Aliás, uma das cidades-projetos de Ponte, Dallas, passou anos tentando reverter o planejamento urbano que implementou 45 anos atrás. Ao conversar com o New York Times , em uma entrevista de 2005, Laura Miller, prefeita de Dallas na época, não poupou palavras.

"Se eu pudesse pegar uma betoneira e despejar cimento nos túneis até entupi-los, não pensaria duas vezes" Miller declarou ao Times, o mesmo jornal que comprou o argumento de Ponte a favor das cidades subterrâneas 38 anos antes. "Foi a pior decisão de planejamento urbano que Dallas já tomou. Acharam que a comunidade subterrânea seria legal e badalada, mas foi uma sentença de morte."

Publicidade

A cidade deixou de divulgar os túneis em suas campanhas de marketing e, em 2011, um relatório sobre o desenvolvimento futuro da cidade referiu-se à grande ideia de Ponte como "um ambiente estéril e monótono que suga a vida das ruas acima".

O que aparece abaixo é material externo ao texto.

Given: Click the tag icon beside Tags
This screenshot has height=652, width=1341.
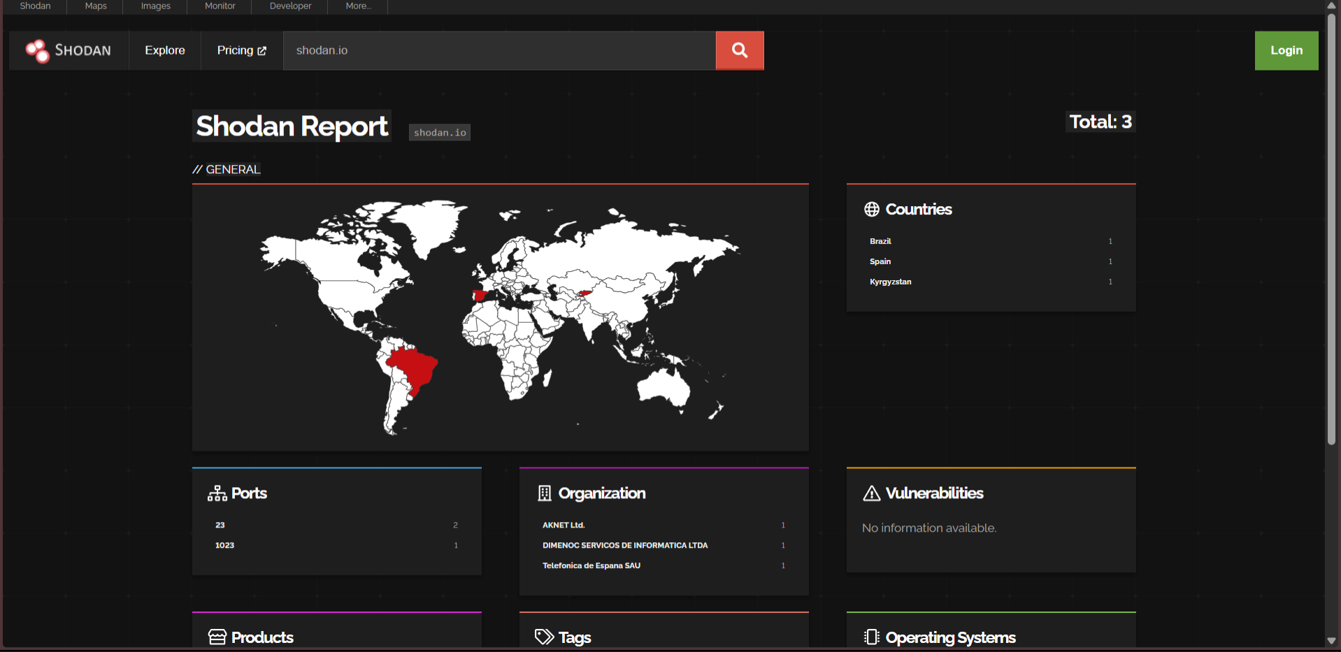Looking at the screenshot, I should click(x=544, y=637).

Azar de Dallas já que, para Montreal, a área urbana sob a superfície segue cheia de vida — virou destino turístico obrigatório com quatro estrelas no TripAdvisor. Assim como as demais cidades grandes do Canadá, Toronto também tem rede de túneis, construída na mesma época que a de Montreal, mas atrai apenas um terço de pessoas que a mais badalada.

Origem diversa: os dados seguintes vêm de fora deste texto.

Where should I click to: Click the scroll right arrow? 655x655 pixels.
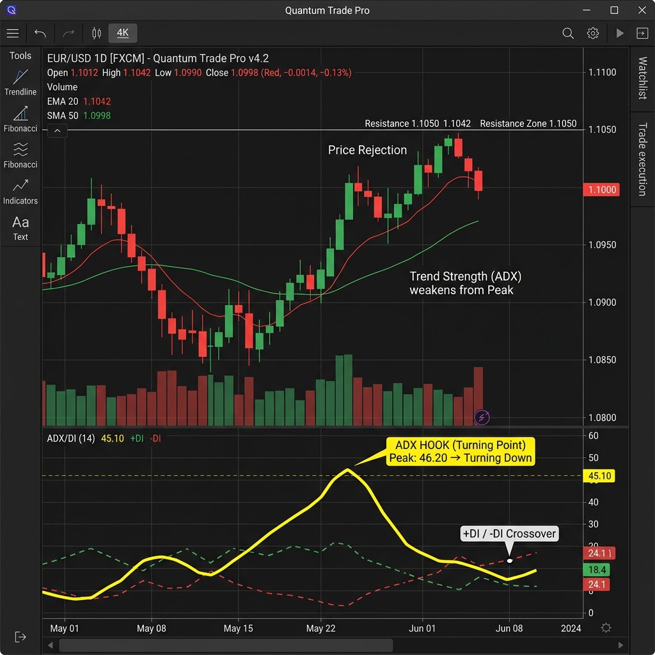click(620, 645)
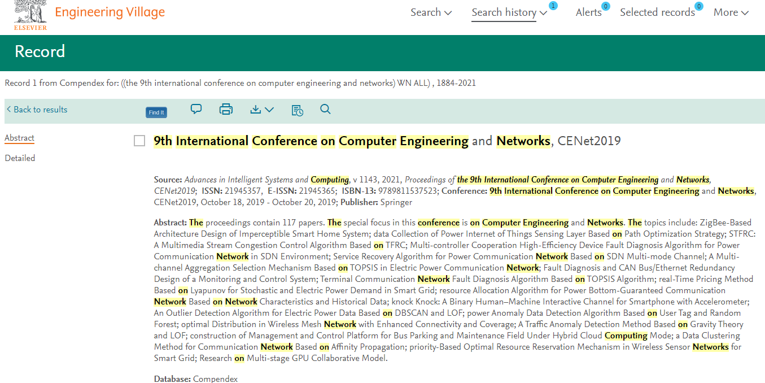
Task: Expand the Search dropdown menu
Action: (x=431, y=12)
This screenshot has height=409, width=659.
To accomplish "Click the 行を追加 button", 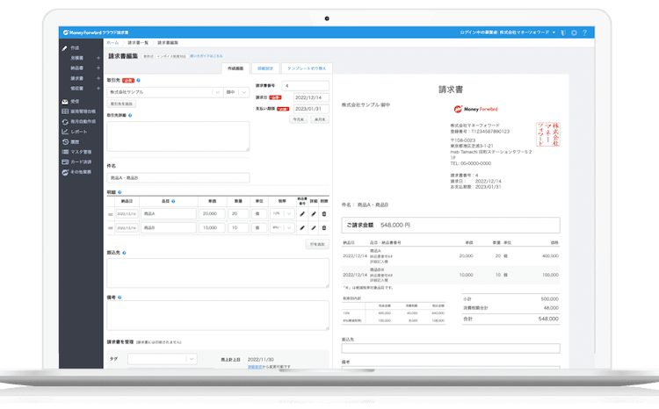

Fora de Montreal, a renovação urbana não se trata mais de uma rede massiva de túneis, mas, sim, de uma mudança massiva de percepção. Agora, gostamos dos centros.


O prefeito da cidade de Neveshir, na Turquia, disse, há poucas semanas, que pretende aproveitar o achado extraordinário e transformá-lo em algo mais parecido com Montreal do que com um artefato.

"Dizem que existiam apenas armazéns lá embaixo", falou o prefeito Hasan Ünver à agência turca de notícias Doğan. "Queremos transformar essa cidade subterrânea — a maior do mundo, abrangendo 11 bairros — em um lugar habitável no centro da cidade. Pretendemos transformá-la em centro social, com um auditório e um museu."

Evidentemente, esse tipo de conversa nos deixa divididos entre preservação e modernização. Se tudo der certo, a cidade subterrânea pode servir de fonte de renda para todo o sistema do metrô, agregando valor não só como atração turística, mas também como tópico de discussão. Mas também pode danificar a história dos interiores da gruta em prol de interesses modernos.

Se você fosse o prefeito da cidade turca, o que faria?